If this review of a book about the supply of generic drugs to the US is to be believed, we are making almost as big a mess of the supply of legal drugs as we are of the supply of illegal drugs.
On the one hand we have the huge pharmaceutical industry in the US which invents lots of chemical and lots of drugs. But they are very pricey. So there is lots of pressure to get the price down, and the way that has been chosen is to allow the manufacture of generics, that is to say copies of drugs, once their patents have expired, say between ten and twenty years after their invention.
As it turns out, the Indians and the Chinese are really good at manufacturing cheap generics and cheap precursors to generics, with one result that they now have more than three quarters of the US market for prescription drugs. Another result is that the US industry has lost a huge amount of capacity. It is, for example, no longer able to manufacture penicillin at scale.

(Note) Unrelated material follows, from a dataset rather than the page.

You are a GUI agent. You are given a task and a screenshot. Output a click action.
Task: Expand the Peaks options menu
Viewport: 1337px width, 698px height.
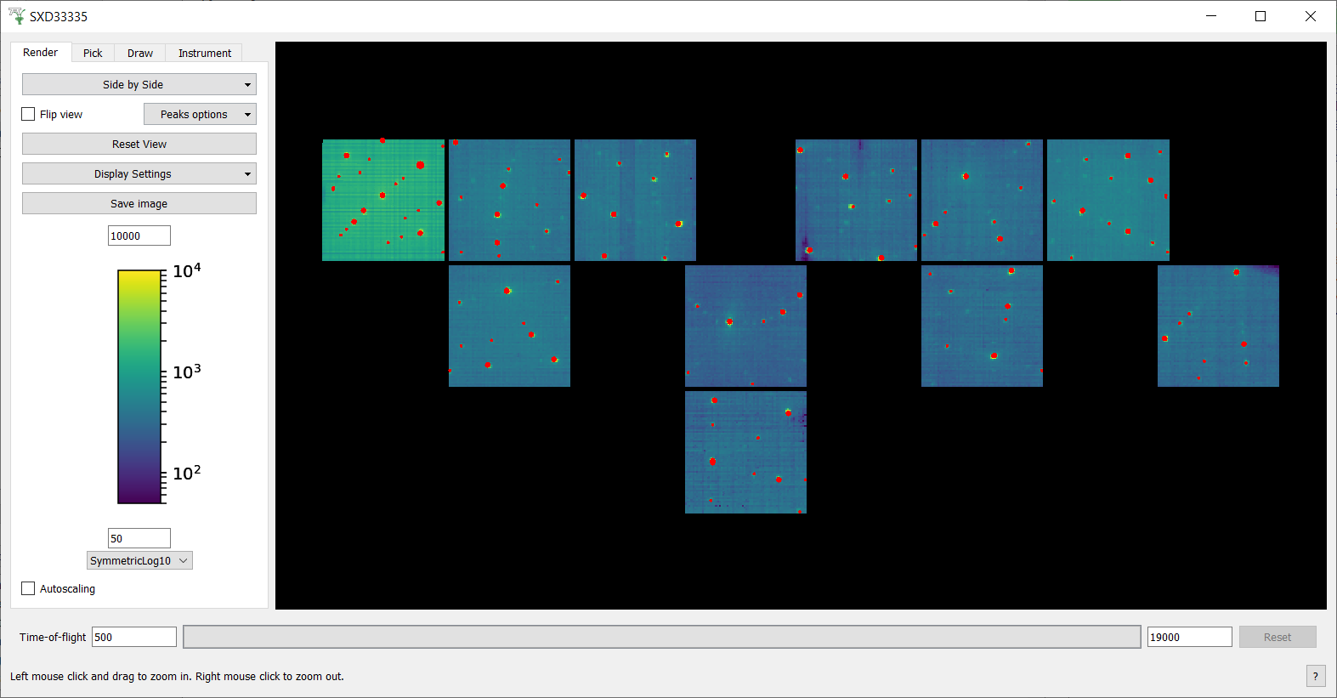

The catch is that manufacturing standards in Indian and Chinese pharmaceutical factories are not what one might wish for. A problem addressed by a sort of international factory inspectorate operated by the US Food and Drug Administration (see reference 4). At least it would be addressed if there were enough qualified inspectors and if the FDA was able to stand up to the various parties fighting for a slice of the action. On this evidence, neither condition is presently being met. On the other hand, lots of drugs are much cheaper - if rather dirtier - than they might otherwise be.
The answer seems to be that all the countries in the drug manufacturing business need to build effective regulatory regimes and that all these countries need to work together and to trust each other. Otherwise, we just have to wait until the populations of India and China are rich enough to insist on decent drugs for themselves, never mind foreigners.
And in the meantime, we are as exposed over drugs as we used to be over oil.
Reference 2: Bottle of lies: The inside story of the generic drug boom - Katherine Eban - 2019.
Reference 3: https://energycommerce.house.gov/committee-activity/hearings/hearing-on-safeguarding-pharmaceutical-supply-chains-in-a-global-economy. It looks as if a lot a relevant material is to be found here - although I have not gone further than finding it so far. Reference 12 from reference 1.